→ **Text provided**

The data revolution and AI in the Health sector

The data revolution and AI in the Health sector

Article by Natalia de la Figuera – Co-Founder and COO of GENESIS Biomed

• The data and artificial intelligence revolution is driving deep changes in medical research

• The increasing collection of health data poses significant challenges to the protection of patients’ privacy.

• The business model for the sale of patient data is a subject of debate.

Since the beginning of the industrial revolution in 1760, humankind has been exposed to periods where technological changes have induced profound transformations in society, economy and work. After the industrial, then the technological and now the data and AI revolution has arrived. The latter has had a major impact on medical research through the ability to collect large volumes of health data. From medical records to genetic test results, data allows us to gain a deeper understanding of diseases, improve existing treatments and develop new therapies.

But the data collected from patients or individuals, whatever their source (clinical history, clinical trials, etc.), are often raw data that cannot be used directly but must be processed and transformed into prepared and usable data. This process includes, among others, pseudo-anonymisation, cleaning and structuring of the data through OMOP (Observational Medical Outcomes Partnership). Furthermore, these data can even be extended through so-called “synthetic data”, a term used to refer to data generated by algorithms to populate a database by following trends or patterns such as statistical or behavioural rules to emulate the existing structure, distribution and correlations of real data.

Privacy and pseudo-anonymisation: the challenge of protecting confidentiality

As the use of health data grows, so do concerns about patient privacy. Pseudo-anonymisation, the process of removing personal identifiers from data, is essential to protect confidentiality. However, despite efforts to anonymise data, there is a risk that data can be re-identified, especially when combined with other information sets. For example, whole genome sequencing of an individual’s genome used in the development of personalised medicine carries certain risks because it constitutes a ‘genetic fingerprint’, which uniquely defines the individual.

Therefore, as health data becomes an increasingly valuable currency, it is crucial to establish clear ethical principles to guide its use. It is therefore imperative that clear and concise “Informed Consents” are written to patients or individuals before their data is used. These consents should indicate what the health data will be used for, present clear and accessible information, allow withdrawal of consent when the patient so requires, allow rectification of the data, indicate whether these data can be provided to third parties, who will be responsible for processing them, the duration of use of these data, the guarantee of cybersecurity in the access to the data, etc….

These guidelines ensure that consent is aligned with the principles of the GDPR (General Data Protection Regulation) and Regulation (EU) 2019/881 (cybersecurity) on confidentiality and the protection of personal data from cyber threats.

Commercialisation of health data

Debates around the commercialisation of health data have also gained momentum. Today, health data, once pseudo-anonymised, can also be sold to technology or pharmaceutical companies, without patients receiving compensation or, in many cases, being informed. Companies involved in the sale of data in the health sector are called “data brokers” and collect, buy and sell pseudo-anonymised medical data. For this reason, a more practical approach could include financial compensation for patients whose data is used.

→ **Material provided**
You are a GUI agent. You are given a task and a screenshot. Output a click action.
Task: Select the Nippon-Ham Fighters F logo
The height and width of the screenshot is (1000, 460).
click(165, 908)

→ **Tasks to perform**
1) Copy the passage of the article on health data and AI between "Debates around the" and "whose data is used.", inclusive.
2) Carry the article on health data and AI forward from its final sentence.
The lines after the article on health data and AI are separate material.

→ **Activity answers**
1)
Debates around the commercialisation of health data have also gained momentum. Today, health data, once pseudo-anonymised, can also be sold to technology or pharmaceutical companies, without patients receiving compensation or, in many cases, being informed. Companies involved in the sale of data in the health sector are called “data brokers” and collect, buy and sell pseudo-anonymised medical data. For this reason, a more practical approach could include financial compensation for patients whose data is used.

2)
This business model, known as DaaS (Data as a Service), for the moment is usually reduced to a report that can be used for health planning (NHS) or to design inclusion criteria for a clinical trial (pharma or medtech industry). On the other hand, the model for the sale of data, as such in volume, is still unresolved.

The biomedical industry is particularly interested in this data for the development of new products. For example, the pharmaceutical company Roche acquired Flatiron Health, an oncology data analytics company, to leverage its database of millions of cancer patients.

AI and machine learning: the future of data-driven healthcare

Finally, the emergence of artificial intelligence and machine learning are driving the next big wave of innovation in healthcare. These technologies make it possible to analyse large volumes of data quickly and efficiently, identifying patterns that previously went unnoticed. In medical research, AI algorithms can process data from thousands of patients to uncover relationships between genetic factors, treatments and clinical outcomes. This has the potential to accelerate the discovery of new treatments and optimise personalised medical care. All these changes are accompanied by a new regulatory framework with the recent approval of Regulation 2024/1689 for AI. Certification of an AI medical device must therefore continue to comply with the previous MDR 2017/745 (MD-Medical Device) or 2017/746 legislation, depending on the product concerned (Medical Device or in vitro diagnostic medical device), in addition to 2024/1689 on AI. Annex IV in the technical documentation and ISO 42001 in the quality system, among others, are also incorporated.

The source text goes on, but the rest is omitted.